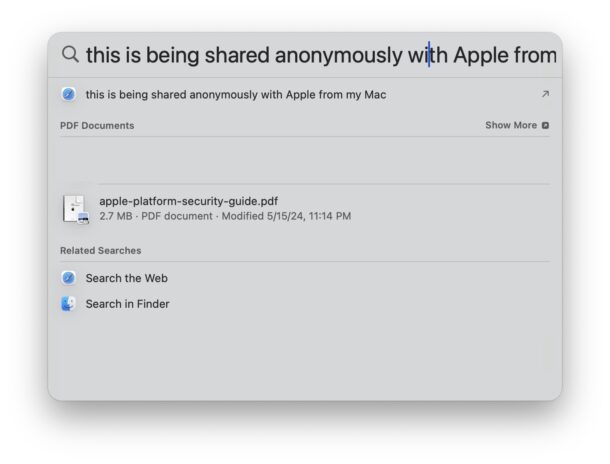Click the PDF file thumbnail icon
610x464 pixels.
(x=75, y=208)
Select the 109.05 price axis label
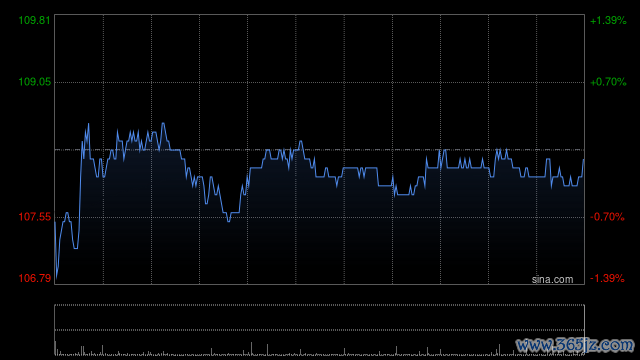Screen dimensions: 640x360 coord(35,82)
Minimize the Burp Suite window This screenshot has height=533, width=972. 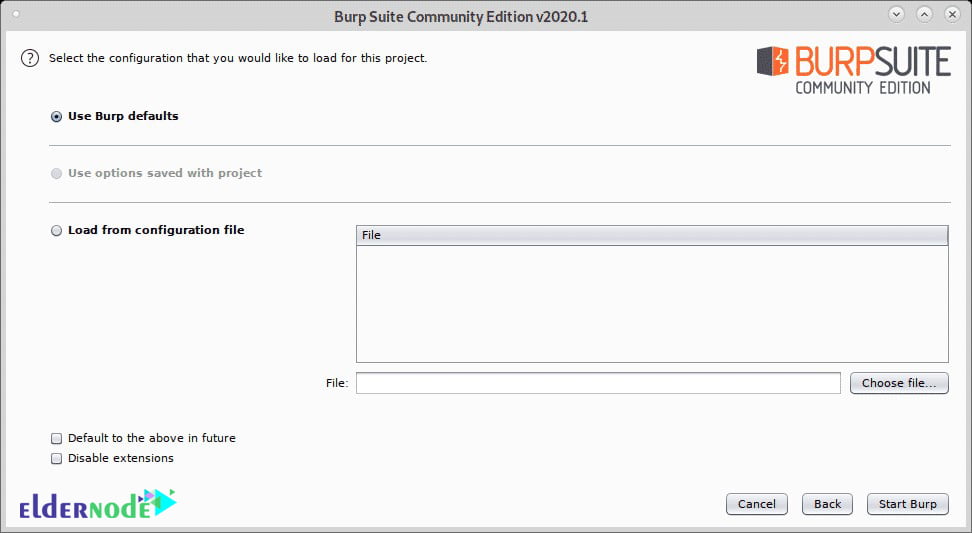(x=896, y=14)
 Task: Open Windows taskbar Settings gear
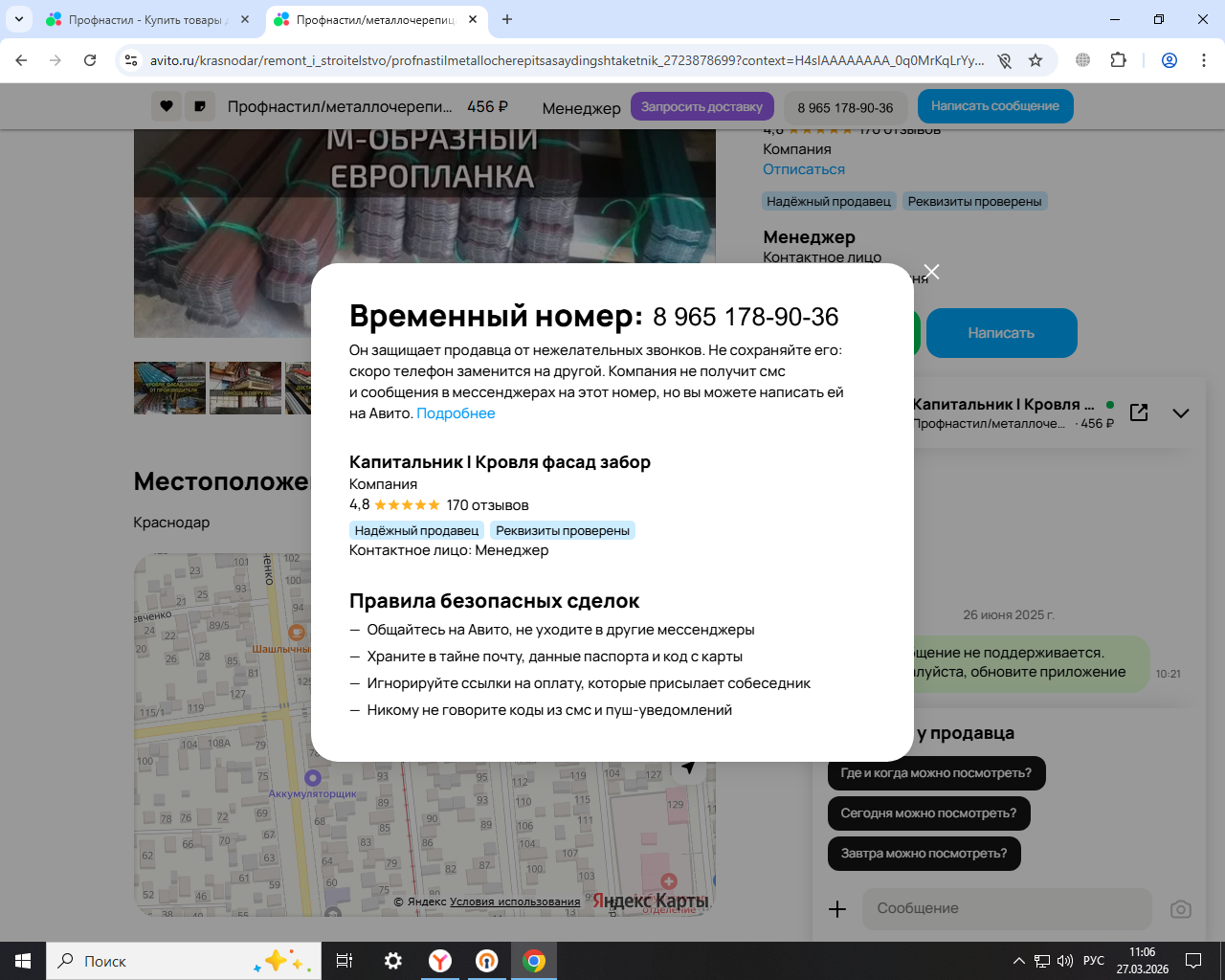pyautogui.click(x=392, y=961)
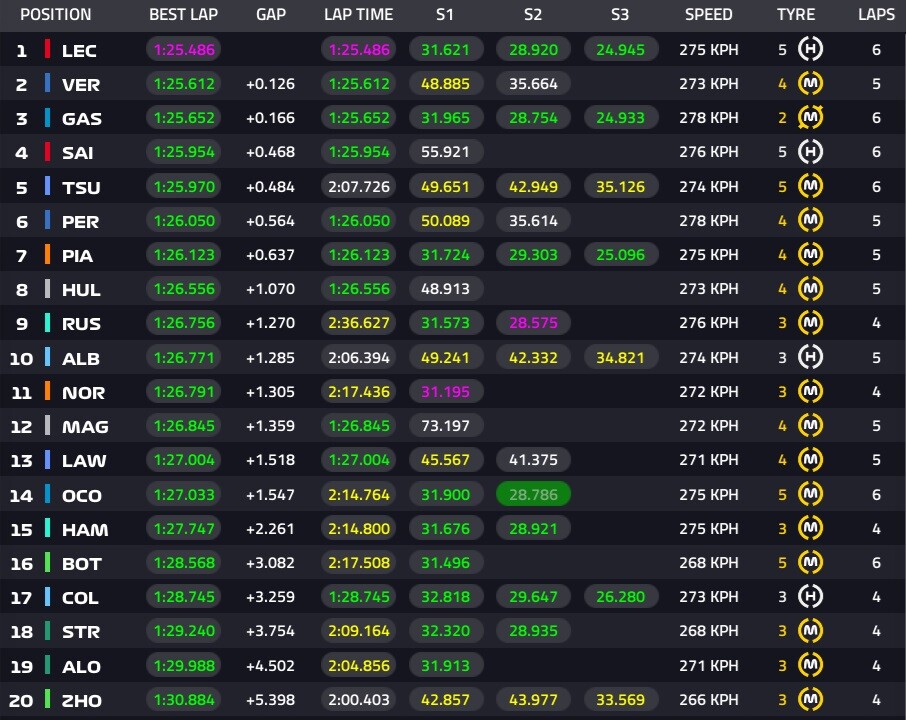Click Norris's purple S1 time 31.195
Image resolution: width=906 pixels, height=720 pixels.
coord(445,391)
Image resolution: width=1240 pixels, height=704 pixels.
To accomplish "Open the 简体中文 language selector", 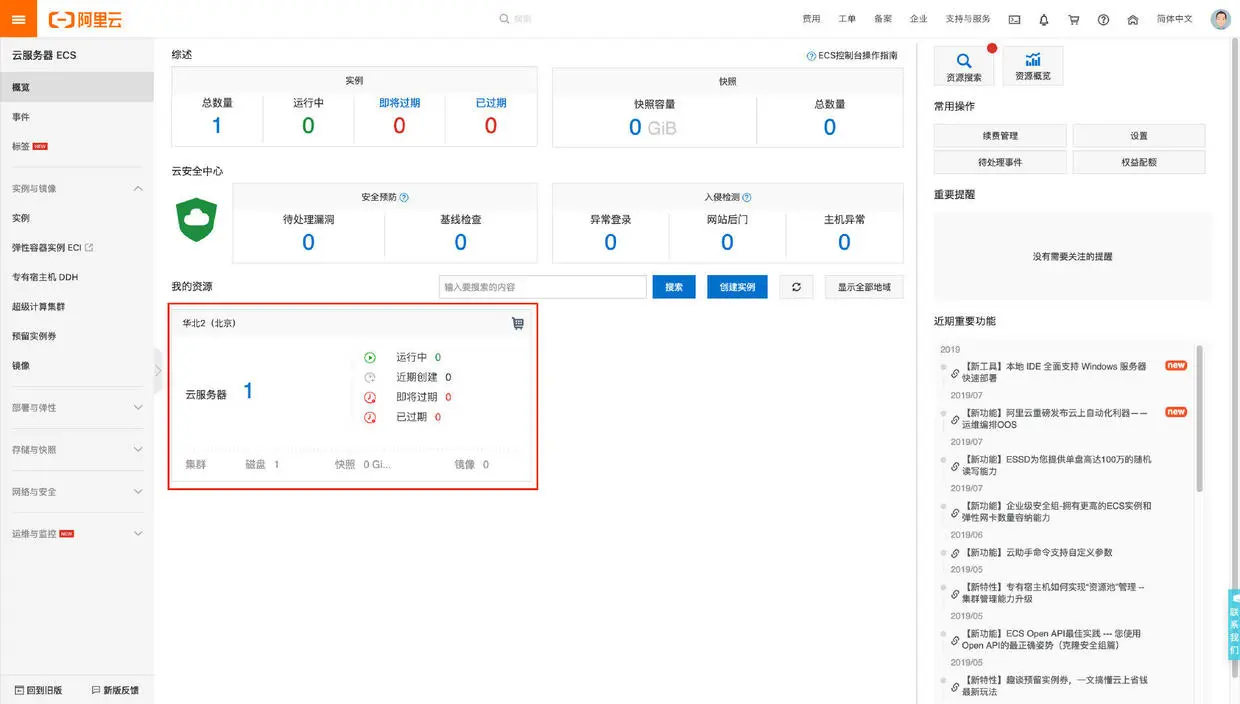I will click(x=1174, y=19).
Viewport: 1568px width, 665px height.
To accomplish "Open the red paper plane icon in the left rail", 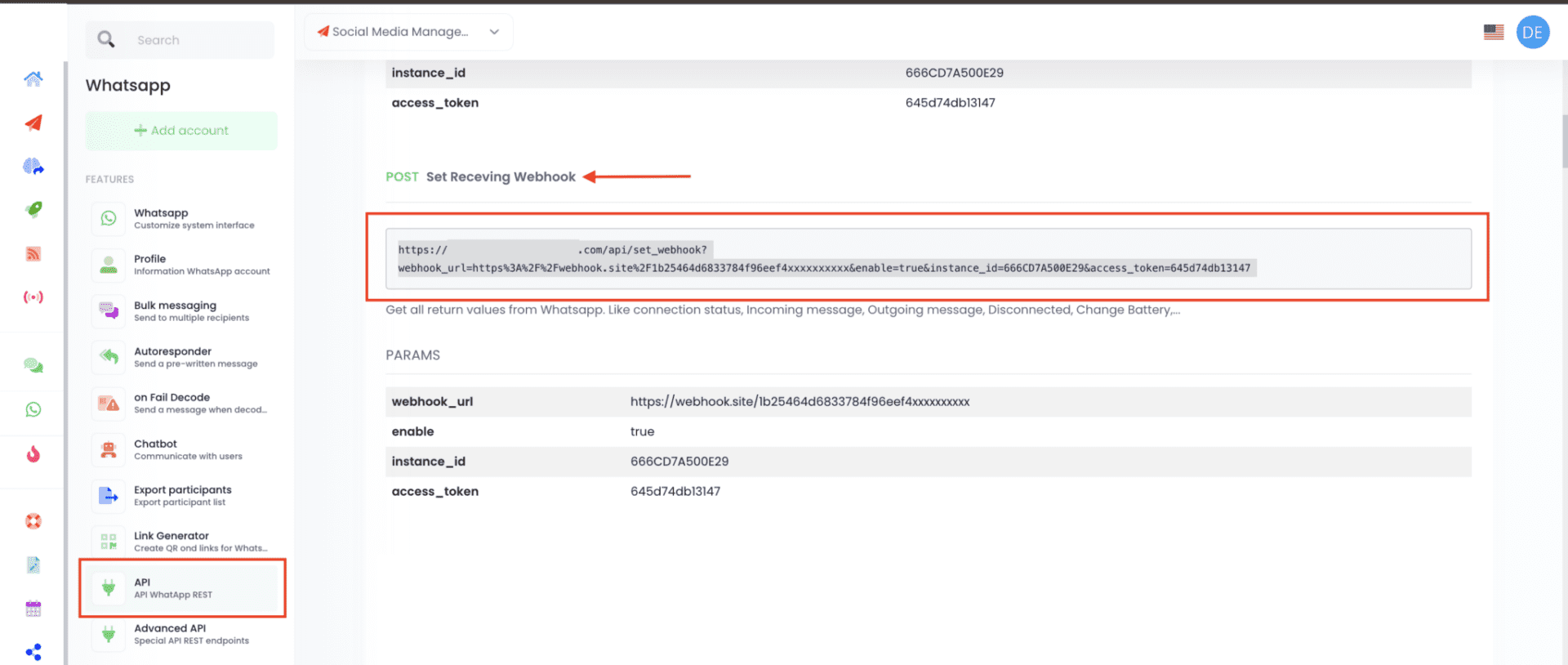I will tap(33, 123).
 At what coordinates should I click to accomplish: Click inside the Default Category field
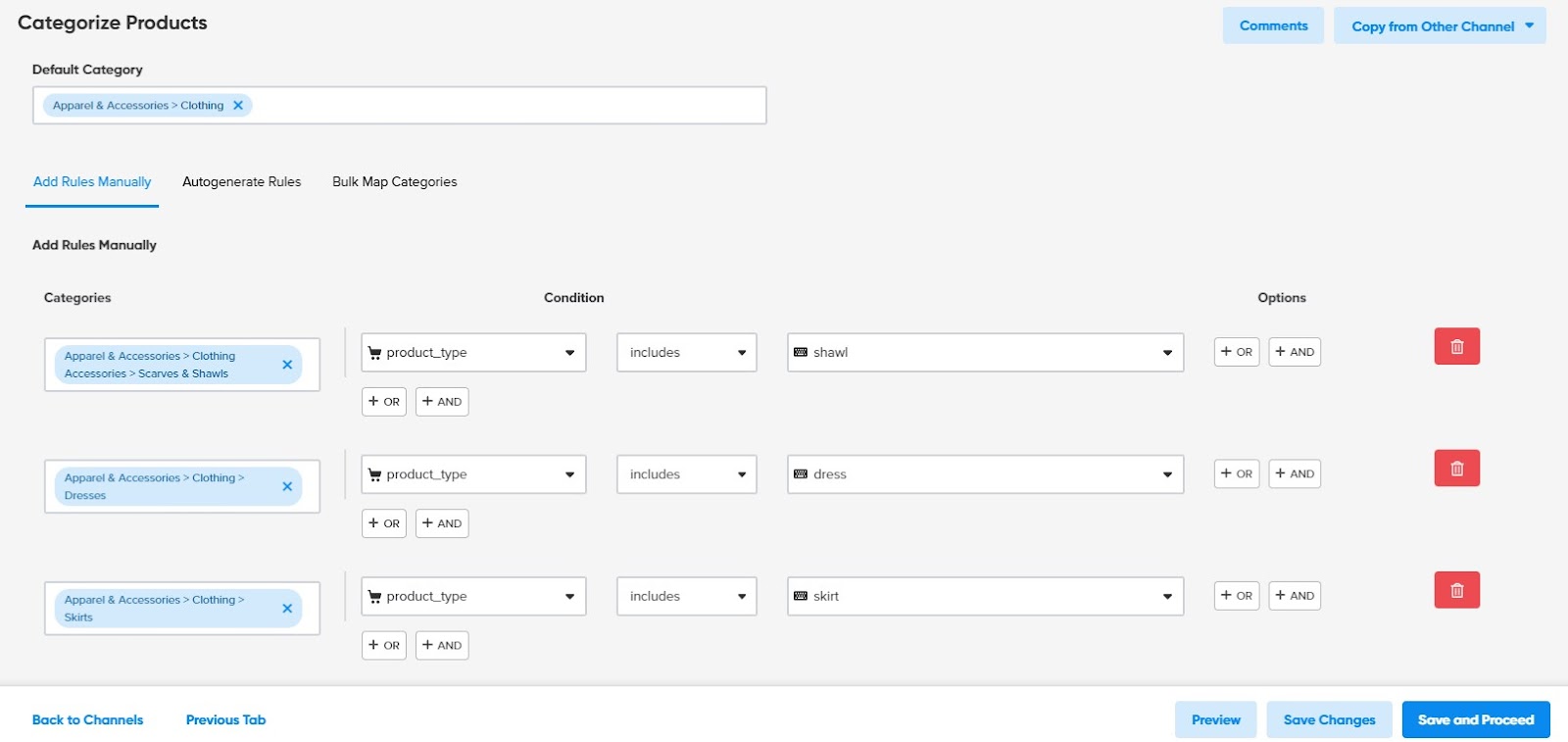tap(510, 106)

#####

• Task details:
Only the lines from the one containing "At what coordinates" through the last line of the entries above belong in the copy; reproduce them exactly and drop every picture.

• The answer:
 At what coordinates should I click to accomplish: Click inside the Default Category field
tap(510, 106)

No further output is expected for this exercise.